Search the listing below for the line containing "For every named target in this 736×2576". From there through the line containing "cookies policy (294, 2544)", transcribe every line exactly, both ends included.

MATERIAL SHOWN:
#####

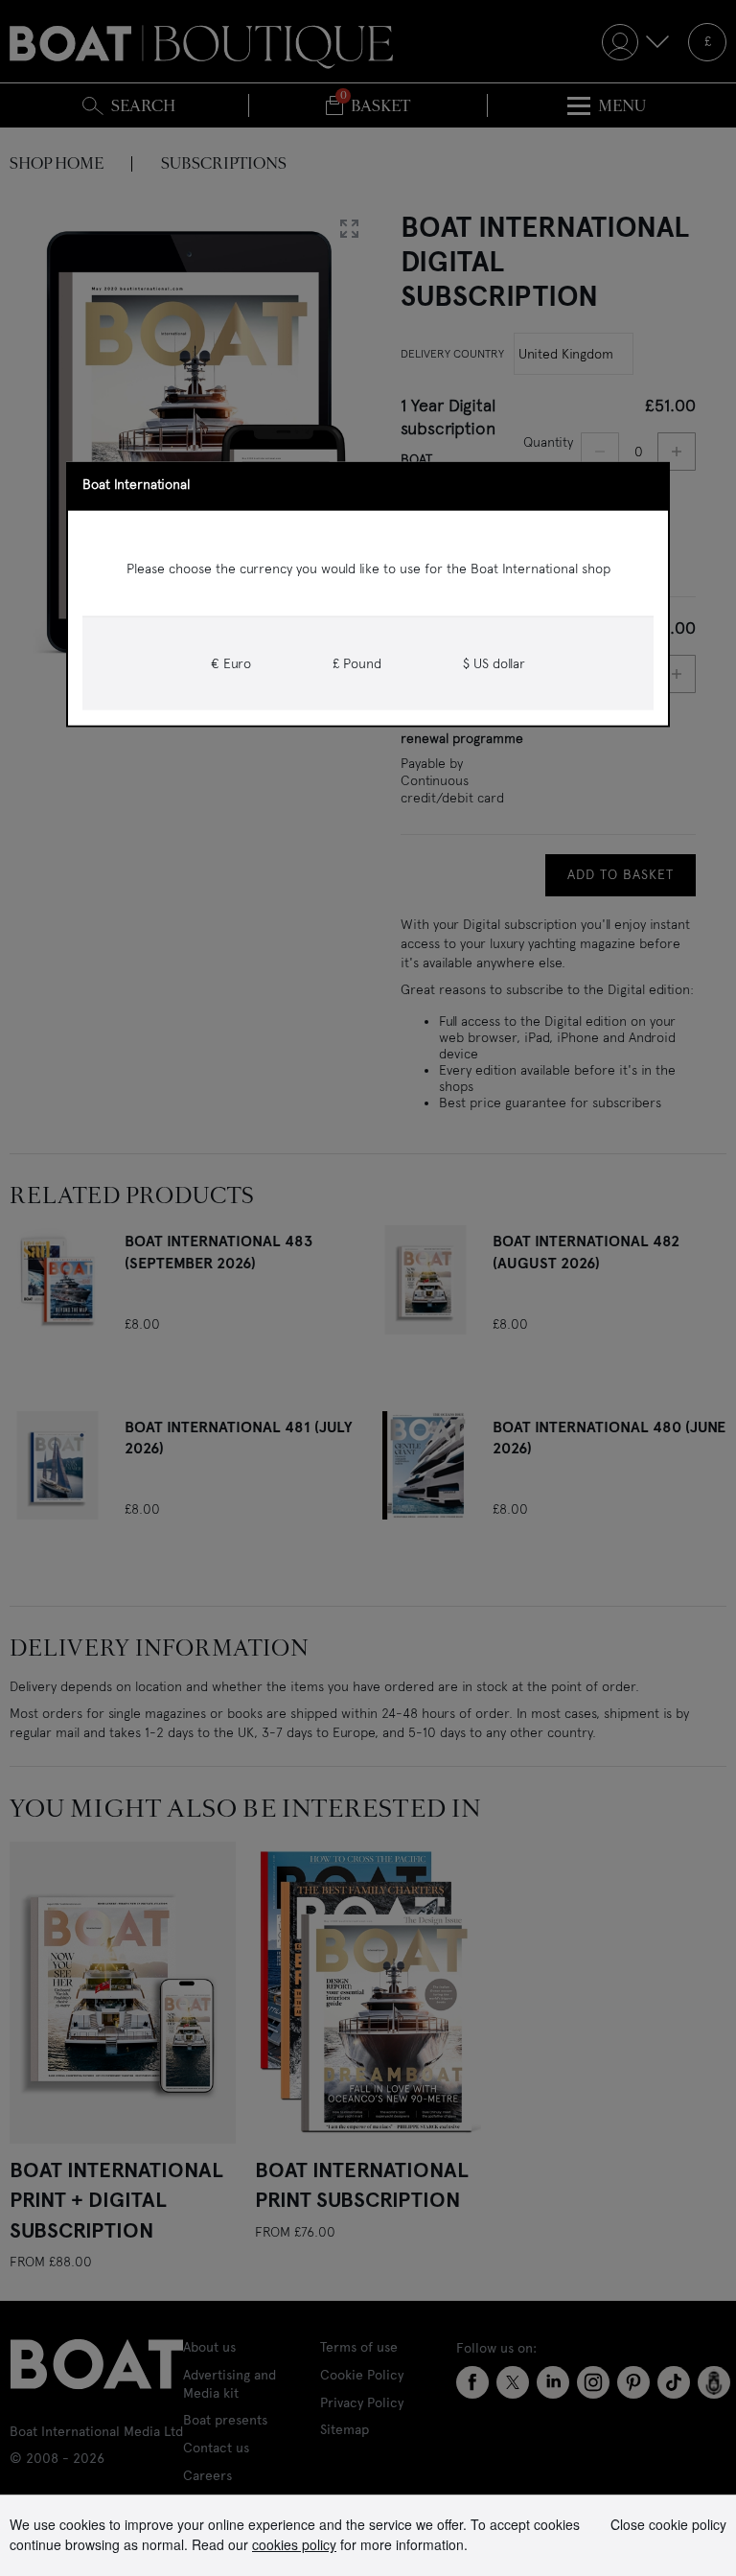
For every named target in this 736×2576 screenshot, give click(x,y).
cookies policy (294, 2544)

#####

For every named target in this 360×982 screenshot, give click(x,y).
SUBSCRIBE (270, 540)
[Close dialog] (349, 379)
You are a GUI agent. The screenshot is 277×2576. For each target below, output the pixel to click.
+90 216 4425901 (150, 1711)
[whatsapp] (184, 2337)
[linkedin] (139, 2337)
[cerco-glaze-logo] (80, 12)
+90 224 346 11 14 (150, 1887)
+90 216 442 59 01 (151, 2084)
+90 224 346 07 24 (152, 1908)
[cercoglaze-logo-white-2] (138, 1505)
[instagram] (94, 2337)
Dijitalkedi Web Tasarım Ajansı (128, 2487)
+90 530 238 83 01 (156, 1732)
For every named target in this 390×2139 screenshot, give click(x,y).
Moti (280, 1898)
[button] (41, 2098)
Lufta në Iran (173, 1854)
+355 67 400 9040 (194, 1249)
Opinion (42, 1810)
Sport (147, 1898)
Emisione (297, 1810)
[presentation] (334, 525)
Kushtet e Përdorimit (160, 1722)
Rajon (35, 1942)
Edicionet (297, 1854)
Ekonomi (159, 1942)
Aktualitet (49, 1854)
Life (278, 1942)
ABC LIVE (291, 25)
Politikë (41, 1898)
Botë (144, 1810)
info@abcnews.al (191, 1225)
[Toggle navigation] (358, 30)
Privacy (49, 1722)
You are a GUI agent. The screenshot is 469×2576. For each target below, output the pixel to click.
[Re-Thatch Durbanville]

#####

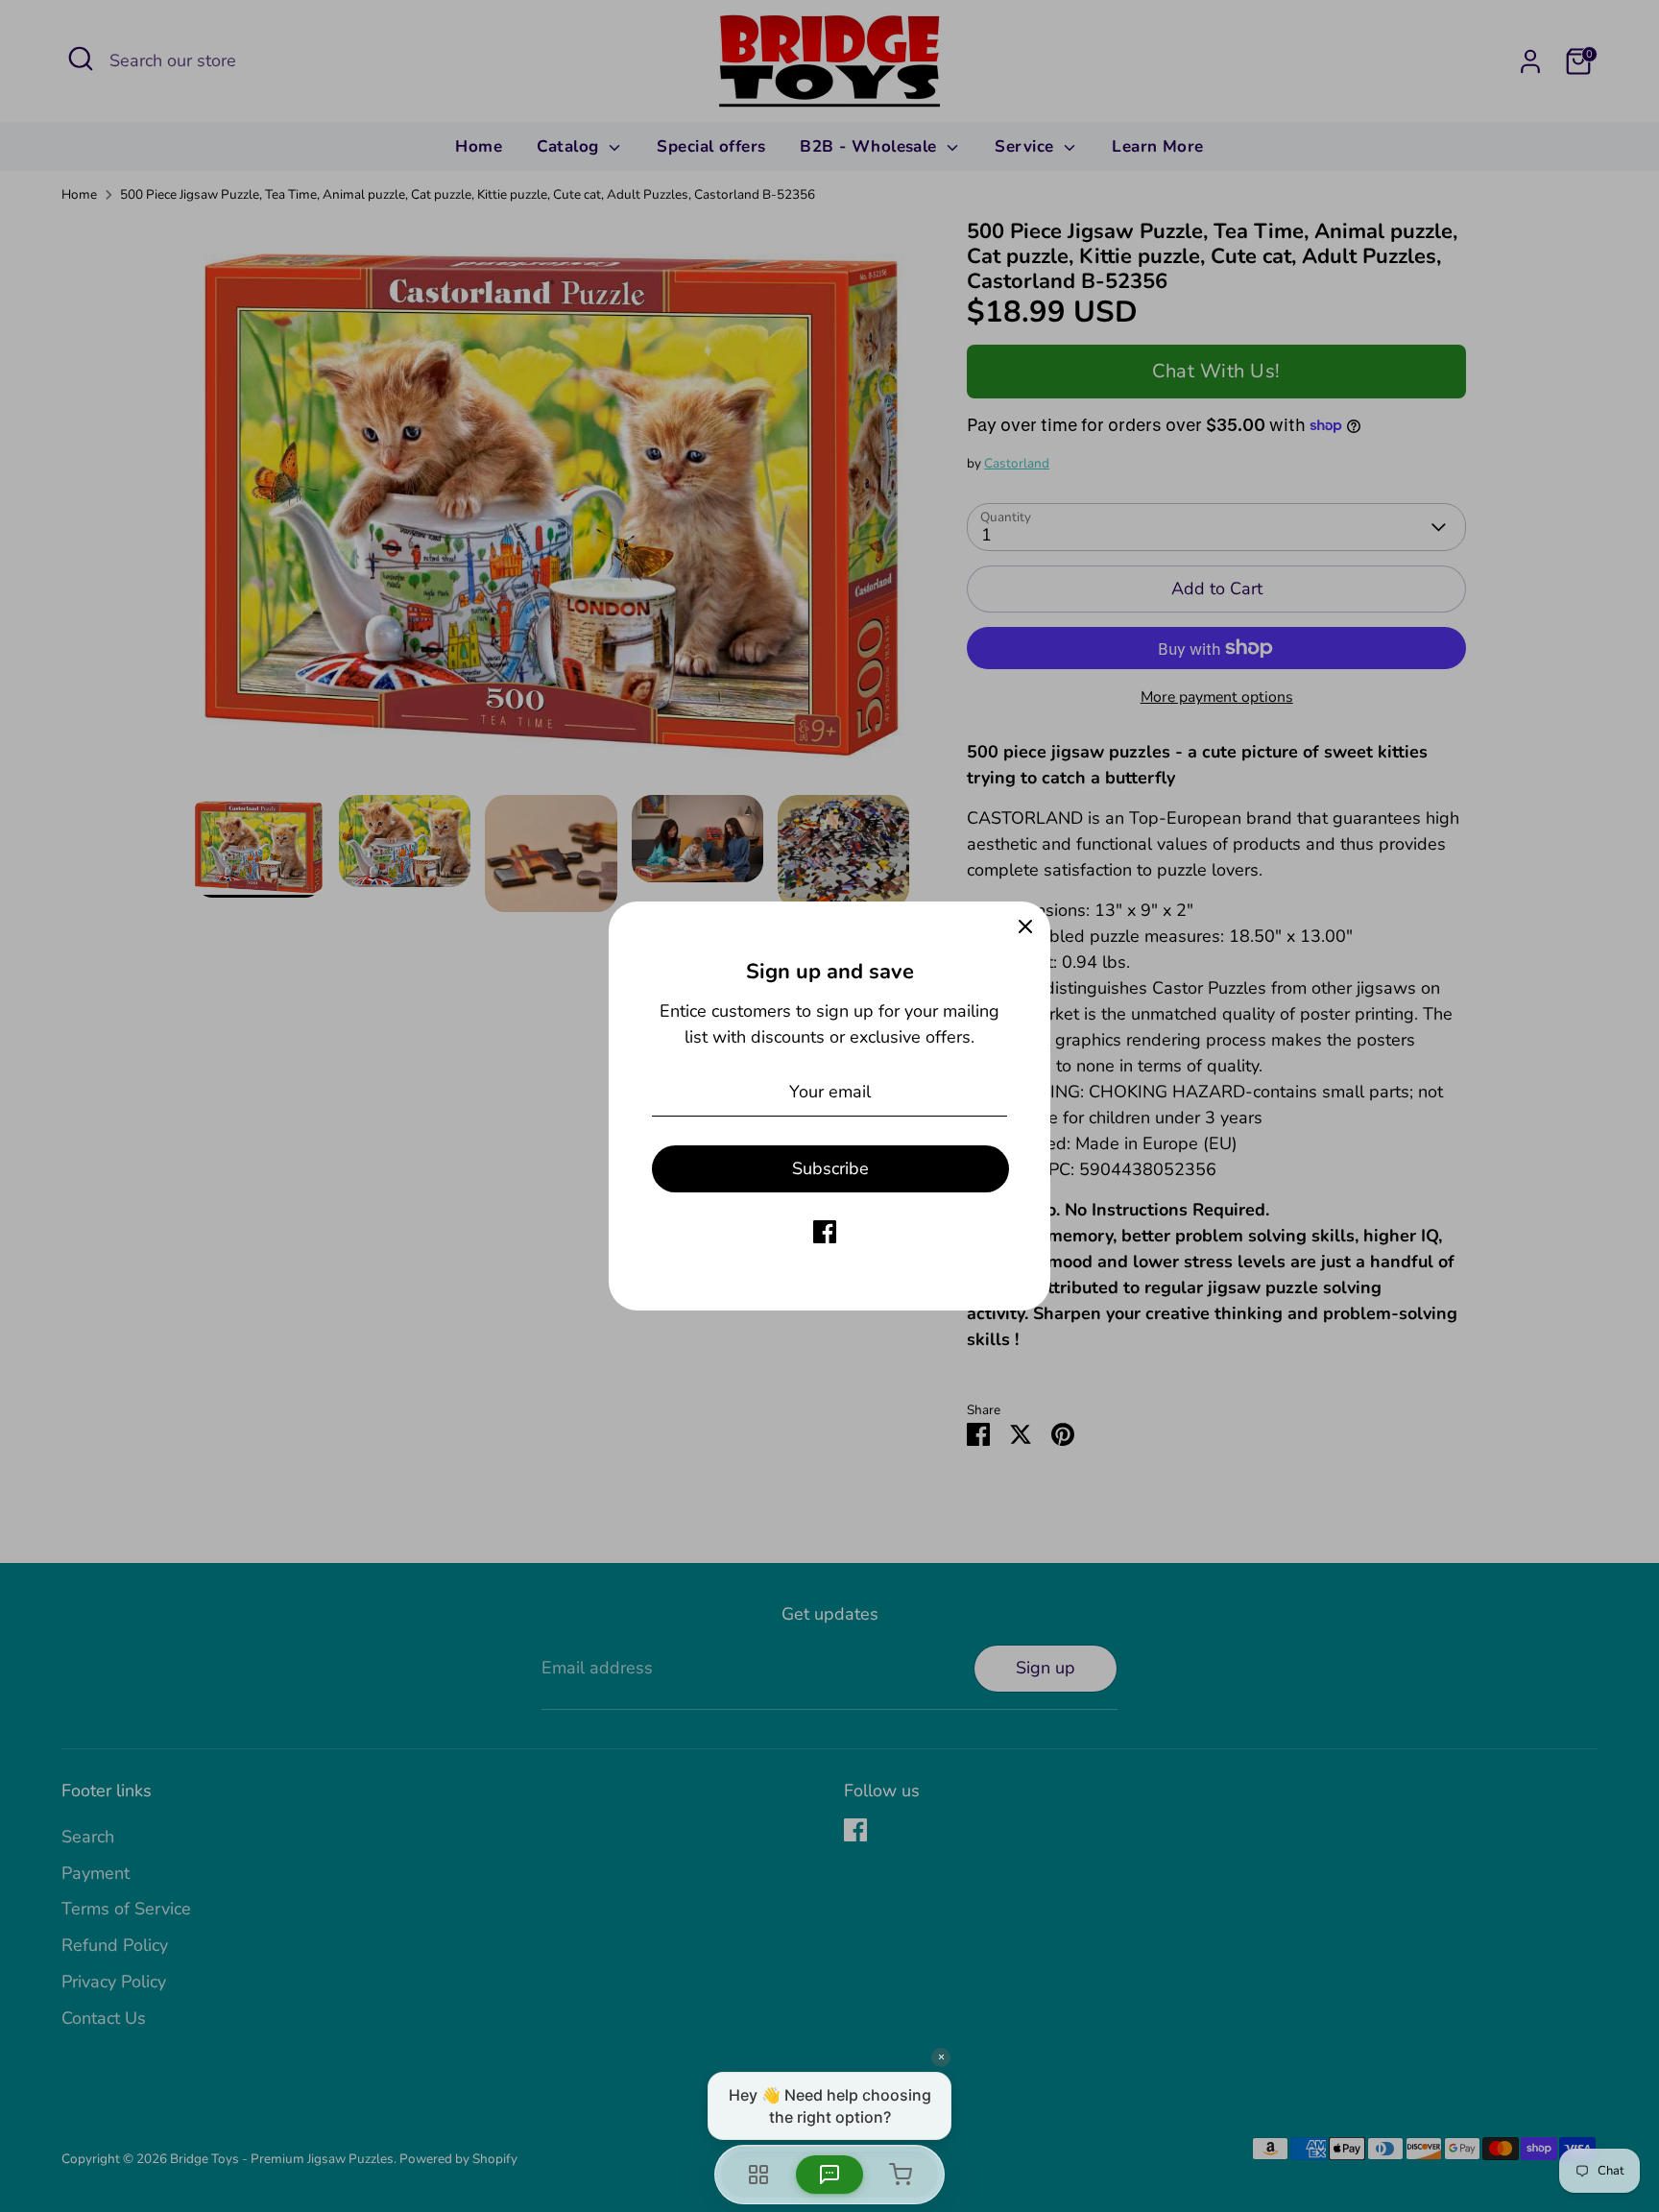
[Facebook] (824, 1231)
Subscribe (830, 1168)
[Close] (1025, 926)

#####

ANSWER SECTION:
For every named target in this 736×2576 screenshot, give click(x,y).
cookies policy (294, 2544)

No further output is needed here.